** Opening Data supplied block **

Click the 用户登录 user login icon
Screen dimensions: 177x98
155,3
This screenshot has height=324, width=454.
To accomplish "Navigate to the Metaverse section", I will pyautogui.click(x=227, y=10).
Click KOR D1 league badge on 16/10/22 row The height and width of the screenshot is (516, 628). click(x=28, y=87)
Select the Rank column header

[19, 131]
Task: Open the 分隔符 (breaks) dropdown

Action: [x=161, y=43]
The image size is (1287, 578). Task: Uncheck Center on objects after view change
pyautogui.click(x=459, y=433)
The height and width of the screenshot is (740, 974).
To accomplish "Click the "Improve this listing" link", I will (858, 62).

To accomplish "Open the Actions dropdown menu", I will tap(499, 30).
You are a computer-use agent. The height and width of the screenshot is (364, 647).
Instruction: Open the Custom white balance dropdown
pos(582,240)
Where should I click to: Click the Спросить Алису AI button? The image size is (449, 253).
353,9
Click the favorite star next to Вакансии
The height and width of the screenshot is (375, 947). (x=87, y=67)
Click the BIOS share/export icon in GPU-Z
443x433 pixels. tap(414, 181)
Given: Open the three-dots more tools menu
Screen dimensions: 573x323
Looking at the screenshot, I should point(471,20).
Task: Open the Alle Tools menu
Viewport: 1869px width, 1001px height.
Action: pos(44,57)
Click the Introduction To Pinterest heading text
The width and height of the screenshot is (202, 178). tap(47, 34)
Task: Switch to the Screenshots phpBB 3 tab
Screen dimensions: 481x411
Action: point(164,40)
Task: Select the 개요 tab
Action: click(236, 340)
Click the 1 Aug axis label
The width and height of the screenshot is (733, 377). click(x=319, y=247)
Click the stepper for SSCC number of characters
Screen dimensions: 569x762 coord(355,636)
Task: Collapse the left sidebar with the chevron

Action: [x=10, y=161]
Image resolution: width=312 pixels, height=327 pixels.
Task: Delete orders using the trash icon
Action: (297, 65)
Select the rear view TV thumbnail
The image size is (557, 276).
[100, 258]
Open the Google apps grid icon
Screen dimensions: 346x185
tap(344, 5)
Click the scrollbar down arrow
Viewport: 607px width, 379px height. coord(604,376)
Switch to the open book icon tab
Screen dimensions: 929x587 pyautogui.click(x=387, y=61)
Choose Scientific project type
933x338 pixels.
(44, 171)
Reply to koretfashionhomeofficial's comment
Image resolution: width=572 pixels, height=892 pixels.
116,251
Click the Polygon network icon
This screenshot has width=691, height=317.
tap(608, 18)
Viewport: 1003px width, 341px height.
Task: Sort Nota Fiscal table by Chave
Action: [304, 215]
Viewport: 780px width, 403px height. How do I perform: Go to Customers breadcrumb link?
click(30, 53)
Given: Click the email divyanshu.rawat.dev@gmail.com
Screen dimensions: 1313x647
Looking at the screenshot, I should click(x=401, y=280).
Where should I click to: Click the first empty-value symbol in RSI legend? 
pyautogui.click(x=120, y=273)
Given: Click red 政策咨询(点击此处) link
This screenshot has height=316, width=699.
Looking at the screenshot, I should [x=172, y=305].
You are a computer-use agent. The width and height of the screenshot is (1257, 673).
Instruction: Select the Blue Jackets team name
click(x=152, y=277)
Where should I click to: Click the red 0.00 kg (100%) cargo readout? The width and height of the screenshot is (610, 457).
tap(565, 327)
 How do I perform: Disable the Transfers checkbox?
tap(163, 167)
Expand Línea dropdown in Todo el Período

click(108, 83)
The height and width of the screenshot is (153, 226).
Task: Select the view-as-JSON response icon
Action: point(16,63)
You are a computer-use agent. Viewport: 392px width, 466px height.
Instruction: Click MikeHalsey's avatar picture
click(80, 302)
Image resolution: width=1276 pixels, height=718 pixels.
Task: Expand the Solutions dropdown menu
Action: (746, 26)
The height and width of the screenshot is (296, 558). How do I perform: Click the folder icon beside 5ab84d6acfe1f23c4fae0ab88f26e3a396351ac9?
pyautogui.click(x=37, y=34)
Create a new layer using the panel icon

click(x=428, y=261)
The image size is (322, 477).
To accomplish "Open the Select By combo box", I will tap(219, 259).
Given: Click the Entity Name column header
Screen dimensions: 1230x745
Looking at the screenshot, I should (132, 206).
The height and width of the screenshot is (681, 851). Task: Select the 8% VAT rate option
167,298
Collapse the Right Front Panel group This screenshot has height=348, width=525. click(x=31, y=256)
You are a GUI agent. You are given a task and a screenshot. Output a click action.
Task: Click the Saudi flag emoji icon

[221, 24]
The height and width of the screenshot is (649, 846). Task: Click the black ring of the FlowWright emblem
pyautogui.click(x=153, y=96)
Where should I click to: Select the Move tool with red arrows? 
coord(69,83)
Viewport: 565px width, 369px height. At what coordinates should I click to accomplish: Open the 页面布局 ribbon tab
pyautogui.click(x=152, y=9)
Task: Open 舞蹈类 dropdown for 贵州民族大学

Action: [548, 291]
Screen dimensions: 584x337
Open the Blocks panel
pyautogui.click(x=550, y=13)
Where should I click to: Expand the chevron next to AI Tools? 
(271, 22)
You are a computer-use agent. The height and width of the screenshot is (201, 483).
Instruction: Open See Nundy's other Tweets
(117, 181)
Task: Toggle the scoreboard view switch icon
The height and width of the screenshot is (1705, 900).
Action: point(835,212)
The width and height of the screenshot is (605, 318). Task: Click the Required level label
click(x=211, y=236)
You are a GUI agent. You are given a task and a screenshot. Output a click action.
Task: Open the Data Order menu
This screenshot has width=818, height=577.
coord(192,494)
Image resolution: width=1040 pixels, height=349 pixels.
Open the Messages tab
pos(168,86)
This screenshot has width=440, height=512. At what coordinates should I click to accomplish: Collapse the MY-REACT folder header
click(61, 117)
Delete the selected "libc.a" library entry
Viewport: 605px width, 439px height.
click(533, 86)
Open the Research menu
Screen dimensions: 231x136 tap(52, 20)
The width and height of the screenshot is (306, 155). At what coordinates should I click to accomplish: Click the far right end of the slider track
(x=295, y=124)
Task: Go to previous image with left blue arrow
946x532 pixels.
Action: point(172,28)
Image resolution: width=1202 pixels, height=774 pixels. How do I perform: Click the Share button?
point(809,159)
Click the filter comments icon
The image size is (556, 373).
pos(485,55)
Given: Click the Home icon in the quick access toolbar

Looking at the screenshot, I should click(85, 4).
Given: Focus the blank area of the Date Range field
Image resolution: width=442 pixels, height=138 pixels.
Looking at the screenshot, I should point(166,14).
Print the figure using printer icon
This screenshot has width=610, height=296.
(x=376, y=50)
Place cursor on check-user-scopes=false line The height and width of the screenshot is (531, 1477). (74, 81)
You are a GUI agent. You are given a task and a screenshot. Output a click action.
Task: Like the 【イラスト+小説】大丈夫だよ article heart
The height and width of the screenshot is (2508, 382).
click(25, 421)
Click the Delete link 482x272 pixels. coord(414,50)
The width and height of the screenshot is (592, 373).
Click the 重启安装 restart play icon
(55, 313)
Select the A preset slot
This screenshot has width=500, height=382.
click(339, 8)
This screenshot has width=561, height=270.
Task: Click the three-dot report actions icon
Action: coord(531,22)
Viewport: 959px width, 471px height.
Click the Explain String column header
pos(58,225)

** Closing Data supplied block **

◆ About this exercise:
Set all the data down again, exactly as it reads above.

◆ Result:
Click the 用户登录 user login icon
Screen dimensions: 177x98
155,3
This screenshot has height=324, width=454.
To accomplish "Navigate to the Metaverse section", I will pyautogui.click(x=227, y=10).
Click KOR D1 league badge on 16/10/22 row The height and width of the screenshot is (516, 628). click(x=28, y=87)
Select the Rank column header

[19, 131]
Task: Open the 分隔符 (breaks) dropdown

Action: [x=161, y=43]
The image size is (1287, 578). Task: Uncheck Center on objects after view change
pyautogui.click(x=459, y=433)
The height and width of the screenshot is (740, 974).
To accomplish "Click the "Improve this listing" link", I will (858, 62).

To accomplish "Open the Actions dropdown menu", I will tap(499, 30).
You are a computer-use agent. The height and width of the screenshot is (364, 647).
Instruction: Open the Custom white balance dropdown
pos(582,240)
Where should I click to: Click the Спросить Алису AI button? The image size is (449, 253).
353,9
Click the favorite star next to Вакансии
The height and width of the screenshot is (375, 947). (x=87, y=67)
Click the BIOS share/export icon in GPU-Z
443x433 pixels. tap(414, 181)
Given: Open the three-dots more tools menu
Screen dimensions: 573x323
Looking at the screenshot, I should point(471,20).
Task: Open the Alle Tools menu
Viewport: 1869px width, 1001px height.
Action: pos(44,57)
Click the Introduction To Pinterest heading text
The width and height of the screenshot is (202, 178). tap(47, 34)
Task: Switch to the Screenshots phpBB 3 tab
Screen dimensions: 481x411
Action: point(164,40)
Task: Select the 개요 tab
Action: click(236, 340)
Click the 1 Aug axis label
The width and height of the screenshot is (733, 377). click(x=319, y=247)
Click the stepper for SSCC number of characters
Screen dimensions: 569x762 coord(355,636)
Task: Collapse the left sidebar with the chevron

Action: [x=10, y=161]
Image resolution: width=312 pixels, height=327 pixels.
Task: Delete orders using the trash icon
Action: (297, 65)
Select the rear view TV thumbnail
The image size is (557, 276).
[100, 258]
Open the Google apps grid icon
Screen dimensions: 346x185
tap(344, 5)
Click the scrollbar down arrow
Viewport: 607px width, 379px height. coord(604,376)
Switch to the open book icon tab
Screen dimensions: 929x587 pyautogui.click(x=387, y=61)
Choose Scientific project type
933x338 pixels.
(44, 171)
Reply to koretfashionhomeofficial's comment
Image resolution: width=572 pixels, height=892 pixels.
116,251
Click the Polygon network icon
This screenshot has width=691, height=317.
tap(608, 18)
Viewport: 1003px width, 341px height.
Task: Sort Nota Fiscal table by Chave
Action: [304, 215]
Viewport: 780px width, 403px height. How do I perform: Go to Customers breadcrumb link?
click(30, 53)
Given: Click the email divyanshu.rawat.dev@gmail.com
Screen dimensions: 1313x647
Looking at the screenshot, I should click(x=401, y=280).
Where should I click to: Click the first empty-value symbol in RSI legend? 
pyautogui.click(x=120, y=273)
Given: Click red 政策咨询(点击此处) link
This screenshot has height=316, width=699.
Looking at the screenshot, I should [x=172, y=305].
You are a computer-use agent. The width and height of the screenshot is (1257, 673).
Instruction: Select the Blue Jackets team name
click(x=152, y=277)
Where should I click to: Click the red 0.00 kg (100%) cargo readout? The width and height of the screenshot is (610, 457).
tap(565, 327)
 How do I perform: Disable the Transfers checkbox?
tap(163, 167)
Expand Línea dropdown in Todo el Período

click(108, 83)
The height and width of the screenshot is (153, 226).
Task: Select the view-as-JSON response icon
Action: point(16,63)
You are a computer-use agent. Viewport: 392px width, 466px height.
Instruction: Click MikeHalsey's avatar picture
click(80, 302)
Image resolution: width=1276 pixels, height=718 pixels.
Task: Expand the Solutions dropdown menu
Action: (746, 26)
The height and width of the screenshot is (296, 558). How do I perform: Click the folder icon beside 5ab84d6acfe1f23c4fae0ab88f26e3a396351ac9?
pyautogui.click(x=37, y=34)
Create a new layer using the panel icon

click(x=428, y=261)
The image size is (322, 477).
To accomplish "Open the Select By combo box", I will tap(219, 259).
Given: Click the Entity Name column header
Screen dimensions: 1230x745
Looking at the screenshot, I should (132, 206).
The height and width of the screenshot is (681, 851). Task: Select the 8% VAT rate option
167,298
Collapse the Right Front Panel group This screenshot has height=348, width=525. click(x=31, y=256)
You are a GUI agent. You are given a task and a screenshot. Output a click action.
Task: Click the Saudi flag emoji icon

[221, 24]
The height and width of the screenshot is (649, 846). Task: Click the black ring of the FlowWright emblem
pyautogui.click(x=153, y=96)
Where should I click to: Select the Move tool with red arrows? 
coord(69,83)
Viewport: 565px width, 369px height. At what coordinates should I click to accomplish: Open the 页面布局 ribbon tab
pyautogui.click(x=152, y=9)
Task: Open 舞蹈类 dropdown for 贵州民族大学

Action: [548, 291]
Screen dimensions: 584x337
Open the Blocks panel
pyautogui.click(x=550, y=13)
Where should I click to: Expand the chevron next to AI Tools? 
(271, 22)
You are a computer-use agent. The height and width of the screenshot is (201, 483).
Instruction: Open See Nundy's other Tweets
(117, 181)
Task: Toggle the scoreboard view switch icon
The height and width of the screenshot is (1705, 900).
Action: point(835,212)
The width and height of the screenshot is (605, 318). Task: Click the Required level label
click(x=211, y=236)
You are a GUI agent. You are given a task and a screenshot. Output a click action.
Task: Open the Data Order menu
This screenshot has width=818, height=577.
coord(192,494)
Image resolution: width=1040 pixels, height=349 pixels.
Open the Messages tab
pos(168,86)
This screenshot has width=440, height=512. At what coordinates should I click to accomplish: Collapse the MY-REACT folder header
click(61, 117)
Delete the selected "libc.a" library entry
Viewport: 605px width, 439px height.
click(533, 86)
Open the Research menu
Screen dimensions: 231x136 tap(52, 20)
The width and height of the screenshot is (306, 155). At what coordinates should I click to accomplish: Click the far right end of the slider track
(x=295, y=124)
Task: Go to previous image with left blue arrow
946x532 pixels.
Action: point(172,28)
Image resolution: width=1202 pixels, height=774 pixels. How do I perform: Click the Share button?
point(809,159)
Click the filter comments icon
The image size is (556, 373).
pos(485,55)
Given: Click the Home icon in the quick access toolbar

Looking at the screenshot, I should click(85, 4).
Given: Focus the blank area of the Date Range field
Image resolution: width=442 pixels, height=138 pixels.
Looking at the screenshot, I should point(166,14).
Print the figure using printer icon
This screenshot has width=610, height=296.
(x=376, y=50)
Place cursor on check-user-scopes=false line The height and width of the screenshot is (531, 1477). (74, 81)
You are a GUI agent. You are given a task and a screenshot. Output a click action.
Task: Like the 【イラスト+小説】大丈夫だよ article heart
The height and width of the screenshot is (2508, 382).
click(25, 421)
Click the Delete link 482x272 pixels. coord(414,50)
The width and height of the screenshot is (592, 373).
Click the 重启安装 restart play icon
(55, 313)
Select the A preset slot
This screenshot has width=500, height=382.
click(339, 8)
This screenshot has width=561, height=270.
Task: Click the three-dot report actions icon
Action: coord(531,22)
Viewport: 959px width, 471px height.
Click the Explain String column header
pos(58,225)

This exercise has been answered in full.